New York Dem Insurgency To Protect Wall Street Fizzles

New York Dem Insurgency To Protect Wall Street Fizzles

The New York House Democratic uprising on behalf of Wall Street is fizzling. The effort began last week, when Rep. Gary Ackerman of Queens warned his House colleagues during a caucus meeting that if Blanche Lincoln's derivatives language isn't significantly scaled back, the 26-strong New York delegation would have a difficult time supporting final passage.

Lincoln's derivatives language requires banks to spin off their swaps operations and separately capitalize them, in the hope that if they fail they won't bring down the taxpayer-backed bank itself. The New Yorkers worry that could drive the swaps business off of Wall Street, reducing bank profits and impacting the state's tax revenues.

"Those of us in New York represent not only Main Street, but Wall Street, as well, and understand very much that Main Street is affected by Wall Street," Ackerman told HuffPost last week as he began circulating a letter among the New York delegation putting the Dems' "deep concern" on record. (Read the letter here.)

Ackerman predicted that "almost the full delegation" would sign on, minus the four House New Yorkers on the conference committee: Greg Meeks, Carolyn Maloney, Edolphus Towns and Nydia Velazquez.

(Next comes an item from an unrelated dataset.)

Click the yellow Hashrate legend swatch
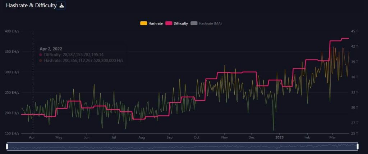click(143, 23)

Ackerman, however, found only 13 other New Yorkers to sign on to his letter. Considering that the letter does not explicitly threaten to oppose the legislation, the small number of signatories makes the New York delegation a low priority for House and Senate conferees as they negotiate the final details of the bill.

The thirteen New York House Dems to sign the letter: Joe Crowley, Steve Israel, Brian Higgins, Yvette Clarke, Scott Murphy, Daniel Maffei, Eliot Engel, Carolyn McCarthy, Nita Lowey, Anthony Weiner, Michael Arcuri, John Hall and Michael McMahon.

The New Yorkers were the target of an online campaign to dissuade them from joining Ackerman. The Progressive Change Campaign Committee rallied 4,000 of its New York members to contact their members of Congress and ran online ads hitting Ackerman and others in the state.

"Most New Yorkers do not work on Wall Street -- especially Gary Ackerman's constituents in Queens. One by one, members of the New York delegation are realizing that the real way to protect their constituents is to stop Wall Street banks from gambling away people's bank deposits and causing more bailouts," said Aaron Swartz, a PCCC co-founder. "Gary Ackerman's bluff has been called, and it's time for Democrats in Congress to rally around the strongest Wall Street reform possible."

Bank lobbyists had long assumed that Lincoln's derivatives language would be eliminated before the Senate approved its legislation. Yet it survived, and has continued to live on throughout the conference committee negotiations. Wall Street is only left with a few days to kill it. The provision will be debated in conference committee on Thursday.

"Clearly, half the delegation in New York is seeing which way the political winds are blowing -- against Gary Ackerman and other New York Dems who are still willing to stand up for Wall Street special interests over working American families," said Ilyse Hogue, a spokeswoman for MoveOn.org, which urged its New York members to contact their representatives. "The 12 Dems who refused to sign the letter have maintained not only their integrity but also their credibility with voters going into a tough election season."